O termo “cobertor curto” costuma ser utilizado nesse caso
primeiro caso. Se bem trabalhado no design, dar alguma preferência ao jogador
que “chega primeiro” pode contribuir para uma competitividade saudável porém
quando as demais opções de escolha “não são atrativas” para os jogadores que “chegam
depois” existe o sério risco de que estes últimos na verdade não estejam
escolhendo, já que não lhes restam muitas alternativas.
No segundo caso, o jogador é induzido a jogar “conforme o
tabuleiro manda”. Esse é o caso mais gritante e é notável pela sensação de
imediatismo: “bom eu tenho seis opções mas se eu não fizer isso, eu perco o
jogo”. O jogo da ao jogador ilusão de muitas possibilidades mas só existe uma
que de fato é a “melhor” (ou única) escolha.

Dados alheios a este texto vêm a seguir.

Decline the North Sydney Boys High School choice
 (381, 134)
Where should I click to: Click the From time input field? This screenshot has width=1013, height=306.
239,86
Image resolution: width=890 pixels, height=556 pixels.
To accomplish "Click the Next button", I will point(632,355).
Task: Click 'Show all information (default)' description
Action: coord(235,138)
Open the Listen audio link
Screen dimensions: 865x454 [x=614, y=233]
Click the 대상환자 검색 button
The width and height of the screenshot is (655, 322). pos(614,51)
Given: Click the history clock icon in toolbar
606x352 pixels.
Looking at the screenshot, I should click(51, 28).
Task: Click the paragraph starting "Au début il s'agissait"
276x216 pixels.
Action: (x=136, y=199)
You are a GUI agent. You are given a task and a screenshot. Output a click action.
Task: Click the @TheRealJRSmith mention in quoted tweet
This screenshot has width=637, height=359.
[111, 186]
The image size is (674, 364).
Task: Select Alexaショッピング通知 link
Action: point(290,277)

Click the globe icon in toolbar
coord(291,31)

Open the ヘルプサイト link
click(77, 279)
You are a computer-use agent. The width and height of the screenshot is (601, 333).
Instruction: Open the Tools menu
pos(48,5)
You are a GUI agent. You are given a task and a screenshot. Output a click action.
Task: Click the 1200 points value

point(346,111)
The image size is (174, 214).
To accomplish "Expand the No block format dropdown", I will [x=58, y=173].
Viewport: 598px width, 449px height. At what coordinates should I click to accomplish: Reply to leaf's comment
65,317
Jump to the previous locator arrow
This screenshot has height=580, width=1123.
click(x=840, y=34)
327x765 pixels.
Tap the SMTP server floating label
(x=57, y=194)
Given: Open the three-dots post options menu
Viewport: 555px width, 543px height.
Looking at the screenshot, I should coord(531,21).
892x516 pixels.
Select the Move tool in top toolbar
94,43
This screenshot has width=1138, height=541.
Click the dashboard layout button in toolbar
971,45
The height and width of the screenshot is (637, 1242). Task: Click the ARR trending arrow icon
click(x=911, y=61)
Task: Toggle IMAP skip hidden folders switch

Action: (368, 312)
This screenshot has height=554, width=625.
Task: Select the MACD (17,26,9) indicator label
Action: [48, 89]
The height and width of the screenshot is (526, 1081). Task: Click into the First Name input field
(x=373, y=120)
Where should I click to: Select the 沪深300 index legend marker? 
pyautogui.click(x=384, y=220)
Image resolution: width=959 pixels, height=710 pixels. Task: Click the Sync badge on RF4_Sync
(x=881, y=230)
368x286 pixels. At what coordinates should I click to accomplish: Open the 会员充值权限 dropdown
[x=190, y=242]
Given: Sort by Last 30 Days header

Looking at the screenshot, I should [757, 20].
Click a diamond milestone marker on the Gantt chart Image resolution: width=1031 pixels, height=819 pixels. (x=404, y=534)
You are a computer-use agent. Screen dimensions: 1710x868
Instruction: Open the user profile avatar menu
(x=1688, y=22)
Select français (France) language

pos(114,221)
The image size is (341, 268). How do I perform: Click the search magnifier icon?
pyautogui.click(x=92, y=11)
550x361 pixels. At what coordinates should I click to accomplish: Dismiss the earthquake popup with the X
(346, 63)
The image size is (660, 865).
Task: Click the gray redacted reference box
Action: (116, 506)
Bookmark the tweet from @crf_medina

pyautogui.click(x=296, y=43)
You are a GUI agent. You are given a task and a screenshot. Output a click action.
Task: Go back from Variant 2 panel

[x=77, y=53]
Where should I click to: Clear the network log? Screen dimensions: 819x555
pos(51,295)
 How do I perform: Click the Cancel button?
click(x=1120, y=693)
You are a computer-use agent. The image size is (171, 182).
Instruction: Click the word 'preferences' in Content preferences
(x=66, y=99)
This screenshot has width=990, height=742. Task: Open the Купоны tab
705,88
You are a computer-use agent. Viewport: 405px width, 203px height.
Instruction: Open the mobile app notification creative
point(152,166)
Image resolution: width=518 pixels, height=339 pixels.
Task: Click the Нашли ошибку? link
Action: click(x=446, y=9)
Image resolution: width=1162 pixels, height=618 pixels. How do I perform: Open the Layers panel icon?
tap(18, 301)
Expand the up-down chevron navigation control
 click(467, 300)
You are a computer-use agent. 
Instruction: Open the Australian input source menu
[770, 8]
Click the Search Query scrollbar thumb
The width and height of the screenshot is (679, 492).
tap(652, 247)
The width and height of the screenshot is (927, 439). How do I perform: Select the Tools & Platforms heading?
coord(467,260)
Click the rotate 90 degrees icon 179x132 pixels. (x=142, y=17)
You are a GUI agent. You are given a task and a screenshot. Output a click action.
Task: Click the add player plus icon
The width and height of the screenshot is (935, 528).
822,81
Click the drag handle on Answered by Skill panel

Costumo me depara sempre com pessoas que argumentam não
gostar de jogos onde o “fator a sorte” é muito alto. Esse argumento se traduz
quase sempre como um tipo de repulsa a jogos que se utilizam de dados (curiosamente
se o jogo for considerado “um euro” essa repulsa desaparece).
Particularmente adoro jogos com algum nível de
aleatoriedade, imprevisibilidade e caos. O problema desses recursos é que
quando mal utilizados tiram do jogador o seu poder de escolha. O que pouco se
leva em consideração que as ações de um “outro jogador” podem frustrar tanto
quanto uma rolagem indesejável nos dados. Isso por que dependendo das escolhas dele, não
se resta muito o que escolher.
Nem sempre vence o melhor jogador, mas aquele que fez as
escolhas mais beneficiadas pelo jogo. Exemplos disso não faltam em jogos onde
se é possível traçar um “estratégia vencedora” ou que possui uma facção muito
mais forte que outra. Estes jogos (que possuem “o caminho da vitória”) por meio
de recompensas, determina as escolhas dos jogadores e toda a partida acaba
sendo uma espécie de roteiro que tende a terminar sempre da mesma forma.
Maioria dos jogos ditos “cooperativos” em especial sofrem
desse problema. Passam ao jogador a ilusão de liberdade em suas escolhas quando
na verdade a sua escolha está condicionada à decisão dos outros jogadores. Ou
agem coletivamente, ou perdem. Pode parecer que isso seja uma premissa óbvia (cooperar)
mas não é. Se a decisão do grupo deve
ser única, não precisa de um grupo mas apenas de uma pessoa que decida e é isso
que propicia o surgimento do “jogador alfa”, aquele “cara” que acaba ditando
por toda a partida o que todos devem fazer.
Um jogo cooperativo bem feito deveria dar a cada jogador
liberdade para agir como quisesse e ao invés de punir o grupo pelo conjunto de
escolhas tomadas, beneficiar os jogadores que fizeram melhores escolhas. Dessa
forma as escolhas individuais se somariam para definir o rumo da coletividade.
Se o jogador não pode escolher, não se pode dizer eu ele
está jogando. Se ele tem poucas opções interessante, sua participação no jogo
pode ser desmotivadora ou frustrante.